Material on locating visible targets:

^^^^^^^^^^^^^^^^

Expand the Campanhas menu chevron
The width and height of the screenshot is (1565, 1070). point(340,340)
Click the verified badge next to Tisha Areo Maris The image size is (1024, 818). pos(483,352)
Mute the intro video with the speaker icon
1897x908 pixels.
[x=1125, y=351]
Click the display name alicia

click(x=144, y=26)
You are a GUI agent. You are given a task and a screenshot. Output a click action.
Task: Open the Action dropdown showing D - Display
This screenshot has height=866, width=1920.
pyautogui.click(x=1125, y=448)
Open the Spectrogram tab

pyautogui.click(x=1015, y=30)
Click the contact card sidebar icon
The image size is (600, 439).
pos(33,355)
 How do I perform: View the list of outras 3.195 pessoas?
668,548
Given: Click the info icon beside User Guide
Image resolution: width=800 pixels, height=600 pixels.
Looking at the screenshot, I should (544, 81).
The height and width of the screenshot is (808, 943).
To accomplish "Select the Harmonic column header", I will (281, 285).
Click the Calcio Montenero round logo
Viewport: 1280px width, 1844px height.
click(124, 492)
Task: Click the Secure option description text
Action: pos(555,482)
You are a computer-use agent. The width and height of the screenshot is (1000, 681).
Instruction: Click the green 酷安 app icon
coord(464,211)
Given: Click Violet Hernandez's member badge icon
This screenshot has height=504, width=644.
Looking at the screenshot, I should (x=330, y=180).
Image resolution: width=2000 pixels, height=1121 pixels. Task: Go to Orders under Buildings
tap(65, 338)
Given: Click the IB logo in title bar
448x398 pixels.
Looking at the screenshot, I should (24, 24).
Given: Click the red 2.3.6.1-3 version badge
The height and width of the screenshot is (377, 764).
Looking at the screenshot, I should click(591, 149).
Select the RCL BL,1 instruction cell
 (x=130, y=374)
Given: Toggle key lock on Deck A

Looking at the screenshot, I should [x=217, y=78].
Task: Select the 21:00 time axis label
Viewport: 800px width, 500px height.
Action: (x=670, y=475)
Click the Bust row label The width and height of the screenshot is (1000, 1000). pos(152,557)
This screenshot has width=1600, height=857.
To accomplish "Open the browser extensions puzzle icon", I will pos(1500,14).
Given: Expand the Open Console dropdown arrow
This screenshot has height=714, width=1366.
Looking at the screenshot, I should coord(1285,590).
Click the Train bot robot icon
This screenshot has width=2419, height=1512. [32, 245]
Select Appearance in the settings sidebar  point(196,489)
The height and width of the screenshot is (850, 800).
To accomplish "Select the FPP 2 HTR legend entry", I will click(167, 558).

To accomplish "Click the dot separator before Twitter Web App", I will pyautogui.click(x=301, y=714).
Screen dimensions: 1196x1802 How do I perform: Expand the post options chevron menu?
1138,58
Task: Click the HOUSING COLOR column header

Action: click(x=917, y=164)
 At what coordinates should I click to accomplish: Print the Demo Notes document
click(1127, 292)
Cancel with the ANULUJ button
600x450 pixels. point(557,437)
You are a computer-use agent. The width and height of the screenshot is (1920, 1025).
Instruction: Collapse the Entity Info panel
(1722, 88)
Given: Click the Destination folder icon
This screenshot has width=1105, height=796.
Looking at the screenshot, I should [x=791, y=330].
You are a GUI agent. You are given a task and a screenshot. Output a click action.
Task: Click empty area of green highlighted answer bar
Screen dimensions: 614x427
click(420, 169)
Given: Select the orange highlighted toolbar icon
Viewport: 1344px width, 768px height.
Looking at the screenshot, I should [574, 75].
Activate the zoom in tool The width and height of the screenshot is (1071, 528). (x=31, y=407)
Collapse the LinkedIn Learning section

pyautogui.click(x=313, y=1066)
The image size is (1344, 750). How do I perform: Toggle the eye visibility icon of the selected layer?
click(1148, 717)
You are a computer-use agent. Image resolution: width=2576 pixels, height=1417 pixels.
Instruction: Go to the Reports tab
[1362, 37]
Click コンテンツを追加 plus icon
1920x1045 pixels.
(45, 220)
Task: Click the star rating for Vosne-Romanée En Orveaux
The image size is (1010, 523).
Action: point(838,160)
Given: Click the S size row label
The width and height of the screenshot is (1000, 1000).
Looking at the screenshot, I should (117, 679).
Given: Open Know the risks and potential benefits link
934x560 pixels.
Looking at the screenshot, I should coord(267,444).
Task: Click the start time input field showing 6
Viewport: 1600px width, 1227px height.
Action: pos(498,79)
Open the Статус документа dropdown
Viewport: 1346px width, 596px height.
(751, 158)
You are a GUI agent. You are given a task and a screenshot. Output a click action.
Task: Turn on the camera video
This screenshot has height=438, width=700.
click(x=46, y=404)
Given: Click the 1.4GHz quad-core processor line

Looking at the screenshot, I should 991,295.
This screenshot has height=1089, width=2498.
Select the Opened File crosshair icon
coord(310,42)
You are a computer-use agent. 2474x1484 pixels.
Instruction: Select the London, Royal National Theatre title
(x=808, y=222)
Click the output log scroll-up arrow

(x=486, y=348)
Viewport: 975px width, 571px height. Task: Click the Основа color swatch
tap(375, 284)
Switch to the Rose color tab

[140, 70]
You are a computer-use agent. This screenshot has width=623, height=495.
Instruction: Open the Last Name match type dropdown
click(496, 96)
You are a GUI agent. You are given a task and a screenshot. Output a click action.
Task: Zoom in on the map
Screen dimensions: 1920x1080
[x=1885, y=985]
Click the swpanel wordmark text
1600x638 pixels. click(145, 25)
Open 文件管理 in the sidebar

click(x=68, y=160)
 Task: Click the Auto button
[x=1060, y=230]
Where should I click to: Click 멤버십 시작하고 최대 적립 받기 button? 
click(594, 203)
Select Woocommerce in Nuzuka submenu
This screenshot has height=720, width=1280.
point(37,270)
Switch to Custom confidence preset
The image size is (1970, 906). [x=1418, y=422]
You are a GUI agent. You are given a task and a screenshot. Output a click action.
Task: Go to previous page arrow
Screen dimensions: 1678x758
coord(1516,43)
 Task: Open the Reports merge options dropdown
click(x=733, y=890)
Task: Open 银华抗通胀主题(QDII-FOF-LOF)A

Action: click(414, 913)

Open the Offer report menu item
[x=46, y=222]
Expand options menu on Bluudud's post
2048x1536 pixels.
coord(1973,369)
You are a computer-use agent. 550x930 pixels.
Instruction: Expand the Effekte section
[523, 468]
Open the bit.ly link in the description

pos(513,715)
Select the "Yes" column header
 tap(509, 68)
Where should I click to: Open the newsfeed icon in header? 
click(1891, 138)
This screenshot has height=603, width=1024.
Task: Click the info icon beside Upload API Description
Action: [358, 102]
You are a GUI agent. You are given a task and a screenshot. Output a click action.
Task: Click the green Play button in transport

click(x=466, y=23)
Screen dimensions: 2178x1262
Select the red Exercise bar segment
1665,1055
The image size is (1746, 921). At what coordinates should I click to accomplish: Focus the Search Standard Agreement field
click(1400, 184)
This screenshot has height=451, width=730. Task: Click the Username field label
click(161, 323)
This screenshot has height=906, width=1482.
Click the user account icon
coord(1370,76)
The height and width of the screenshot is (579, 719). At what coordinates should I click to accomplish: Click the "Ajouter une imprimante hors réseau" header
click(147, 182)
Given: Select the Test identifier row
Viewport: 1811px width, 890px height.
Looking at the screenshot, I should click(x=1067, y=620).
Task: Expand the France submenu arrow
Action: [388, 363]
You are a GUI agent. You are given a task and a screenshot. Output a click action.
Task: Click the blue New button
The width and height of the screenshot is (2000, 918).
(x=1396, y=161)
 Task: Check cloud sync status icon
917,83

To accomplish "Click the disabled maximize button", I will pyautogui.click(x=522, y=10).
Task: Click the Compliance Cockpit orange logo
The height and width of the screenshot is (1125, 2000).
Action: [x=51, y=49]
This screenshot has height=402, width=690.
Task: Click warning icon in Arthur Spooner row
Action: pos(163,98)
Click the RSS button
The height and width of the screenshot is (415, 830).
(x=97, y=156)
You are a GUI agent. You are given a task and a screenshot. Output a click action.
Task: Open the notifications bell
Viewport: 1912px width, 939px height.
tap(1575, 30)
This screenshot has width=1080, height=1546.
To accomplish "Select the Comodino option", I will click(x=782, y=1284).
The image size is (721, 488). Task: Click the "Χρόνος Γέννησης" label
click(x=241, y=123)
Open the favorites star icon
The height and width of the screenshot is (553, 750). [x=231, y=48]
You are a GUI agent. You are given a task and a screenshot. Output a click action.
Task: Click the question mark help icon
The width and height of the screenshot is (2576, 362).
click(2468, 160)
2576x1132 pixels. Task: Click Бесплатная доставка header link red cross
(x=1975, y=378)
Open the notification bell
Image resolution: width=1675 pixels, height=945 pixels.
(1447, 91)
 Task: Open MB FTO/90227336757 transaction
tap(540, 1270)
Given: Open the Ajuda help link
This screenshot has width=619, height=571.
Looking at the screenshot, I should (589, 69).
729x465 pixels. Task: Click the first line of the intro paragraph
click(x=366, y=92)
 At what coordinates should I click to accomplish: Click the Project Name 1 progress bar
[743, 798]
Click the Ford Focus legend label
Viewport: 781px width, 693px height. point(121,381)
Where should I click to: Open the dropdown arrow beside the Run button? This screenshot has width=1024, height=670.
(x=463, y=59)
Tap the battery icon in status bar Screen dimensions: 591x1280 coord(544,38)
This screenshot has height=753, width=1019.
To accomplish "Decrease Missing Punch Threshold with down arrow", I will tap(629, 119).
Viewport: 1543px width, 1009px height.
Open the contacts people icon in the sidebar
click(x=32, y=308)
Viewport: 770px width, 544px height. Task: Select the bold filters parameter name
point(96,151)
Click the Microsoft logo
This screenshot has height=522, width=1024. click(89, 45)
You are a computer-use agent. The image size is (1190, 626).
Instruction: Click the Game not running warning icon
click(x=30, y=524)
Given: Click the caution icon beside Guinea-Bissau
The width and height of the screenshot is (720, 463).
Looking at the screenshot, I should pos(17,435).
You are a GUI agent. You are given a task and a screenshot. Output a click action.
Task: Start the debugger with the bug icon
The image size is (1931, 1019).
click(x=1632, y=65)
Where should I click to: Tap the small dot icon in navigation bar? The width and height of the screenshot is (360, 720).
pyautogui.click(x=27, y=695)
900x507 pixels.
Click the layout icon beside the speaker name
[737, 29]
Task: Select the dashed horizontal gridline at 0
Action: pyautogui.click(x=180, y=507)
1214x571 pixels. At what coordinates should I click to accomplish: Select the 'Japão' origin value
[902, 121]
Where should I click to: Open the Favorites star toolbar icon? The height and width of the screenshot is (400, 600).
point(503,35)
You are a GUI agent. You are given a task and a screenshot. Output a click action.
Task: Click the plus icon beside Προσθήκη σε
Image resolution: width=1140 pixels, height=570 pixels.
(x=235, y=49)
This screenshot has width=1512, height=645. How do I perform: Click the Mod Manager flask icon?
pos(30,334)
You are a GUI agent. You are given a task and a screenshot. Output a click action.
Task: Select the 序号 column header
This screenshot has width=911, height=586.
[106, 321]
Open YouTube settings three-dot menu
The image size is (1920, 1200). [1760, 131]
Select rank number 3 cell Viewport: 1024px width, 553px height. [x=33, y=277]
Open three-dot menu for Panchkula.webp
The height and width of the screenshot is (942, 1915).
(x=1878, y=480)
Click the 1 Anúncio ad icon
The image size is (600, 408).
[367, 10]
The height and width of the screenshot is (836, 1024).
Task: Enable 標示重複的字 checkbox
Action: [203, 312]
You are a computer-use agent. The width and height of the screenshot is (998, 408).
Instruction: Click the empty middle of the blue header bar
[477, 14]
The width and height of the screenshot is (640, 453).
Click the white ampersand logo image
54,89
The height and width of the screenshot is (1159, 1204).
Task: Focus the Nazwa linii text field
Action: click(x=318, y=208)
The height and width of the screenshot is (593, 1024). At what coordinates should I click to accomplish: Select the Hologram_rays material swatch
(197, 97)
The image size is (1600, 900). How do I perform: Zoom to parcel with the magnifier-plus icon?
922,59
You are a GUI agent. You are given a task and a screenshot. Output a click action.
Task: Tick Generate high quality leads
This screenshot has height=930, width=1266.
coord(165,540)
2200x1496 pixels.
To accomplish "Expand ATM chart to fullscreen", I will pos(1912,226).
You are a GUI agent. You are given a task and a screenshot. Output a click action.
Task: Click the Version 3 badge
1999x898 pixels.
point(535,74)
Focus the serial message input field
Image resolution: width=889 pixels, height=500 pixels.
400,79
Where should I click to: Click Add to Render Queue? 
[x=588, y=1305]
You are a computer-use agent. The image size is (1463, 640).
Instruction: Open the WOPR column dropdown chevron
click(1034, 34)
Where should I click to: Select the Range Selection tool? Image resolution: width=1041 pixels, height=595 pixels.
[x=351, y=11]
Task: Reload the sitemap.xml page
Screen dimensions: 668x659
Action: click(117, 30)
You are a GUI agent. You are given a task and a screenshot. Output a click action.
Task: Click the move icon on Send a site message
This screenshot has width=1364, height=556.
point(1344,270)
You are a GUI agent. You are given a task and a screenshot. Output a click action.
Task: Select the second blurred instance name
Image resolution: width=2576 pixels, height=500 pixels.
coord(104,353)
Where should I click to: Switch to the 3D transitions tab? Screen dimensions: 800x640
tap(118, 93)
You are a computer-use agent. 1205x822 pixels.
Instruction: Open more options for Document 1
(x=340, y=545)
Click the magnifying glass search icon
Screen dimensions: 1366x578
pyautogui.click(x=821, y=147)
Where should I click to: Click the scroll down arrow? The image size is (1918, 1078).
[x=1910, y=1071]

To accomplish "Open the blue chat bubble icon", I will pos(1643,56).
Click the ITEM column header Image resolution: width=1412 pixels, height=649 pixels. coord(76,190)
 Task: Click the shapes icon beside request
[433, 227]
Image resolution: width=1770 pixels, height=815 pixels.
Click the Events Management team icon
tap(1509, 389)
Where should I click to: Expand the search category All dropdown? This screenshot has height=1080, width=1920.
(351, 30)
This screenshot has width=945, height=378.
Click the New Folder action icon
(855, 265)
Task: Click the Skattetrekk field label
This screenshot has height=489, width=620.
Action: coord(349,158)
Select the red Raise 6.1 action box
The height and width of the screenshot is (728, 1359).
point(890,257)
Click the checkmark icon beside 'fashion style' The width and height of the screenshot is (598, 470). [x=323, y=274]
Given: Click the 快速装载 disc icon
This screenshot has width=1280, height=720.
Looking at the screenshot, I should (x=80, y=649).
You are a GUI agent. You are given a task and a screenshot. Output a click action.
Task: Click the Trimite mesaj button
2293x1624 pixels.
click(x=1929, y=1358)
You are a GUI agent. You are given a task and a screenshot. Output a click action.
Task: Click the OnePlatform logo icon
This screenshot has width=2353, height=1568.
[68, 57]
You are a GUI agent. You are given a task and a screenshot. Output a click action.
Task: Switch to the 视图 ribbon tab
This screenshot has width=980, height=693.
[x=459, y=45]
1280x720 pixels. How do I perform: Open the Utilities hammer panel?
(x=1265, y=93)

^^^^^^^^^^^^^^^^

(Prompt)
Please format the lines from the start of the material through the line containing "Action: (x=670, y=475)" as a JSON list of strings, one string per line, leaving out blank lines.

(Solved problem)
[
  "Expand the Campanhas menu chevron",
  "The width and height of the screenshot is (1565, 1070). point(340,340)",
  "Click the verified badge next to Tisha Areo Maris The image size is (1024, 818). pos(483,352)",
  "Mute the intro video with the speaker icon",
  "1897x908 pixels.",
  "[x=1125, y=351]",
  "Click the display name alicia",
  "click(x=144, y=26)",
  "You are a GUI agent. You are given a task and a screenshot. Output a click action.",
  "Task: Open the Action dropdown showing D - Display",
  "This screenshot has height=866, width=1920.",
  "pyautogui.click(x=1125, y=448)",
  "Open the Spectrogram tab",
  "pyautogui.click(x=1015, y=30)",
  "Click the contact card sidebar icon",
  "The image size is (600, 439).",
  "pos(33,355)",
  " How do I perform: View the list of outras 3.195 pessoas?",
  "668,548",
  "Given: Click the info icon beside User Guide",
  "Image resolution: width=800 pixels, height=600 pixels.",
  "Looking at the screenshot, I should (544, 81).",
  "The height and width of the screenshot is (808, 943).",
  "To accomplish \"Select the Harmonic column header\", I will (281, 285).",
  "Click the Calcio Montenero round logo",
  "Viewport: 1280px width, 1844px height.",
  "click(124, 492)",
  "Task: Click the Secure option description text",
  "Action: pos(555,482)",
  "You are a computer-use agent. The width and height of the screenshot is (1000, 681).",
  "Instruction: Click the green 酷安 app icon",
  "coord(464,211)",
  "Given: Click Violet Hernandez's member badge icon",
  "This screenshot has height=504, width=644.",
  "Looking at the screenshot, I should (x=330, y=180).",
  "Image resolution: width=2000 pixels, height=1121 pixels. Task: Go to Orders under Buildings",
  "tap(65, 338)",
  "Given: Click the IB logo in title bar",
  "448x398 pixels.",
  "Looking at the screenshot, I should (24, 24).",
  "Given: Click the red 2.3.6.1-3 version badge",
  "The height and width of the screenshot is (377, 764).",
  "Looking at the screenshot, I should click(591, 149).",
  "Select the RCL BL,1 instruction cell",
  " (x=130, y=374)",
  "Given: Toggle key lock on Deck A",
  "Looking at the screenshot, I should [x=217, y=78].",
  "Task: Select the 21:00 time axis label",
  "Viewport: 800px width, 500px height.",
  "Action: (x=670, y=475)"
]